Caminos confluyentes: libro, democracia, libertad, ciencia, hicieron que el autoritarismo comenzara a disolverse en el jugo de su propia omnipotencia. Ya nadie admitiría obediencia a ciega a un poder omnímodo, dueño de imponer su cosmovisión, su filosofía y su modo de acceder al conocimiento.
Pero… siempre un pero. Uno de los problemas de las sociedades de hoy es no poder evidenciar su analfabetismo científico. “No lo pueden ver. Esa ceguera inadvertida”, a la que alude constantemente Cereijido, agrega dramatismo a la falta. “Es como el sida, que ataca justo las células que deberían defendernos –dice el científico argentino–. El analfabetismo científico es invisible y, por lo tanto, letal. A cada aumento del conocimiento, corresponde un aumento de la ignorancia”.
Para Rafael Echeverría (Ontología del lenguaje) ser y verdad son dos pilares de la metafísica. Sin embargo, sostiene el autor chileno, “experimentamos el mundo a través de nuestros sentidos. Nuestras percepciones no son, no pueden llegar a ser, la representación de cómo son las cosas. No podemos conocer cómo son las cosas independientemente de nosotros, los observadores”. Según su criterio, “la discusión de la verdad científica sufre dos desplazamientos; uno, de lo observado al observador; y el otro, el modo de resolver el caso de interpretaciones contrapuestas”. Su respuesta es que se termina imponiendo la de mayor poder.
En todas las épocas ha habido una relación perversa entre ciencia y poder. El interrogante que se nos abre es, si todo es materia de interpretaciones, cuál es el rol de las explicaciones científicas. Aquí Echeverría recurre a Maturana y Varela (El árbol del conocimiento) para quienes “lo que caracteriza a las explicaciones científicas de otro tipo de explicaciones es el que las primeras son explicaciones que permiten regenerar los fenómenos que explican”.
El lenguaje permite formar pensamientos con palabras pero es en relación con los otros que surge. El acto de pensar combina emociones, sentimientos y razonamiento abstracto en una totalidad corpórea; “participo, luego existo” sería el sustituto del “pienso, luego existo” cartesiano.

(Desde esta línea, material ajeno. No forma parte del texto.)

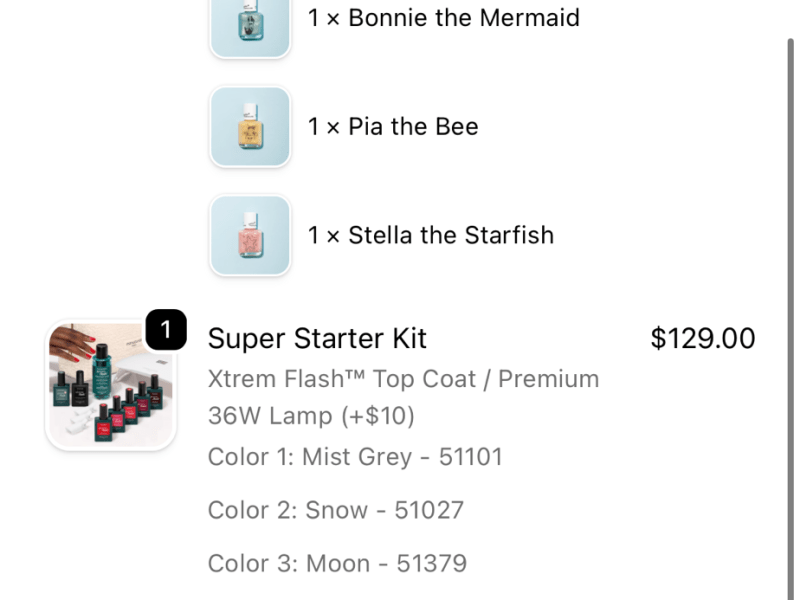Click the Bonnie the Mermaid polish thumbnail

[250, 25]
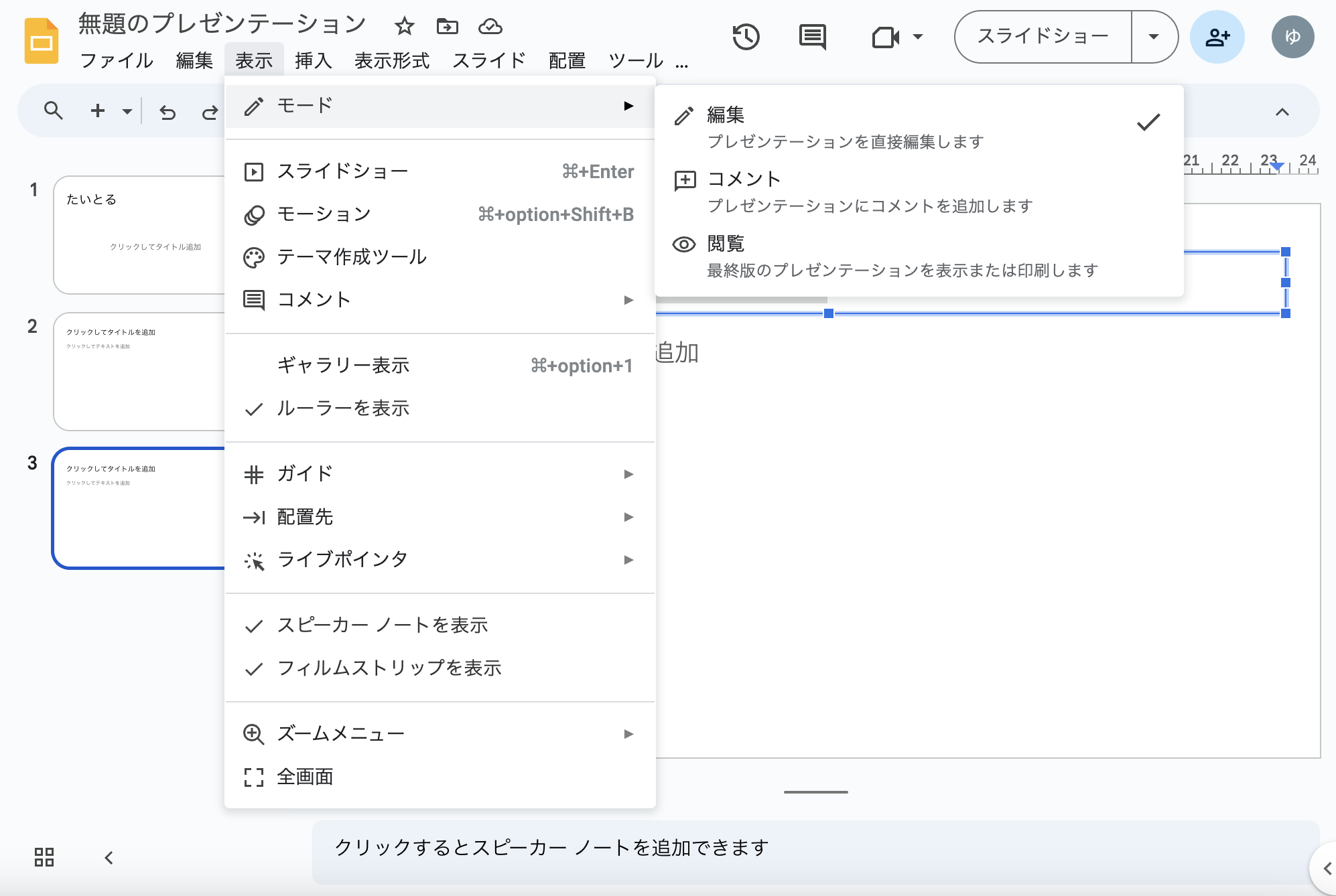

Las preguntas son llaves poderosas para salir de la ignorancia. Ninguna pregunta es inocente. Rara vez existe, para ella, una sola respuesta. Toda pregunta involucra una petición de respuesta, por eso la respuesta es un derecho que habría que hacer valer. Cada pregunta delimita y condiciona el espacio de la respuesta. Quien responde le da vida a la pregunta recibida, le da entidad a quien la formula, lo autoriza. La pregunta lleva los supuestos, prejuicios, inquietudes, modos e intereses de quien la formula; todo una carga que deberá ser verificada por quien evalúe el beneficio de responder o callar.
“Las auténticas preguntas son aquellas que se desvelan por dar vida a lo que todavía no la tiene”, sostiene Santiago Kovadloff.